| SOURCE DATA |
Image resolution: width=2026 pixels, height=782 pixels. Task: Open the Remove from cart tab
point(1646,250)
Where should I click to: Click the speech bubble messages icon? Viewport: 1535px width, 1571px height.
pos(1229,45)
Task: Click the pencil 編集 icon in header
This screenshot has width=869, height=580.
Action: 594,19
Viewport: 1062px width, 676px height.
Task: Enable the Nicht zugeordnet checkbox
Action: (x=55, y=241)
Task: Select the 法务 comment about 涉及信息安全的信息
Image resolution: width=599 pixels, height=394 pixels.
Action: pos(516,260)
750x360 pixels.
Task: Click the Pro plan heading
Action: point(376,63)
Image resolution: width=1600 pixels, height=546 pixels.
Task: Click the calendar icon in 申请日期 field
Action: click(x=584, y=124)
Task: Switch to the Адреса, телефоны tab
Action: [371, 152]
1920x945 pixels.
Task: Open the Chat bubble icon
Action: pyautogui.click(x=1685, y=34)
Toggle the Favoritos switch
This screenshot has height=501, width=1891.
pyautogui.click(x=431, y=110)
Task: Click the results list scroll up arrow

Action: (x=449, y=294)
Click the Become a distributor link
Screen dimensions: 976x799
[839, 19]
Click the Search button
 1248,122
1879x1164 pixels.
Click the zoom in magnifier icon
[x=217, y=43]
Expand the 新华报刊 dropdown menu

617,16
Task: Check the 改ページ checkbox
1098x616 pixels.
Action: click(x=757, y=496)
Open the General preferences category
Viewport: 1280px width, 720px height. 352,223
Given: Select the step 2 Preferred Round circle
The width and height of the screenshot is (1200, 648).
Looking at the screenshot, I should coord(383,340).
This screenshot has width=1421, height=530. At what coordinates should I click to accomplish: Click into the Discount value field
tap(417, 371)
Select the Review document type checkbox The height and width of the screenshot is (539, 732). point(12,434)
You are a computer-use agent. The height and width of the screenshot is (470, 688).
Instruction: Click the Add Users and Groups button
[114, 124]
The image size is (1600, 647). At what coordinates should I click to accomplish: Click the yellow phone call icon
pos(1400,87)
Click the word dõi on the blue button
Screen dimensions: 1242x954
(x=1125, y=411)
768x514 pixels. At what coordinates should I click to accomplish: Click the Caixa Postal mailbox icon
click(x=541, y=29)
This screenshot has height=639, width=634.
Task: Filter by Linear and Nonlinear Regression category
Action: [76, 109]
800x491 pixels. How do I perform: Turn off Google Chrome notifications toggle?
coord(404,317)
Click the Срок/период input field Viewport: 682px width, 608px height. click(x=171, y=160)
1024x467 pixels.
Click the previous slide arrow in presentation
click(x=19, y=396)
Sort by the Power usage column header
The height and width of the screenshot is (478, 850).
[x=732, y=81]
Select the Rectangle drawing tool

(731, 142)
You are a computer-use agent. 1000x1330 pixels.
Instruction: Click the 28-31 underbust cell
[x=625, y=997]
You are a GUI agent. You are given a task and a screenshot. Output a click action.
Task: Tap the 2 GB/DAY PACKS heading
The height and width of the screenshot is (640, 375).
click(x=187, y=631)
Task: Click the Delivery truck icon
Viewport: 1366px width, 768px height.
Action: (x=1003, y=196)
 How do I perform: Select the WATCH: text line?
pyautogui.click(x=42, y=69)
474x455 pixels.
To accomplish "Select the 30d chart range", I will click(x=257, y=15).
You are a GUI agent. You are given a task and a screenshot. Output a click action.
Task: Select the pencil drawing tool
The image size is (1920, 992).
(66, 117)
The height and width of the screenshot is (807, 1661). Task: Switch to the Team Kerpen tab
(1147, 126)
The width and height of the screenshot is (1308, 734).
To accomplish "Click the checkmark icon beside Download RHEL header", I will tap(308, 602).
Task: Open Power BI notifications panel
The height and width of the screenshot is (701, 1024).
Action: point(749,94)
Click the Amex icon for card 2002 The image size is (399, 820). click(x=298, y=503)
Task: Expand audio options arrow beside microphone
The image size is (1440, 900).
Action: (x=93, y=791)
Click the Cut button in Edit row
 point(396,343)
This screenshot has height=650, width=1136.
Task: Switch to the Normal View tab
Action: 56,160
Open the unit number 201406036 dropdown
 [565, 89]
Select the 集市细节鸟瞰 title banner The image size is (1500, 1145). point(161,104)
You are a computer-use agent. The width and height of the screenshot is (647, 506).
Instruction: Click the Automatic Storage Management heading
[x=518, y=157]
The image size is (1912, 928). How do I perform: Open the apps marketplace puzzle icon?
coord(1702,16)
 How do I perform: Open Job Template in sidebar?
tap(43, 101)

| WHAT THE TASK REQUIRES |
Your answer should be each line from the preceding material in which the word "computer" occurs.

| YOUR SOLUTION |
You are a computer-use agent. The height and width of the screenshot is (470, 688).
You are a computer-use agent. 1000x1330 pixels.
You are a computer-use agent. The width and height of the screenshot is (647, 506).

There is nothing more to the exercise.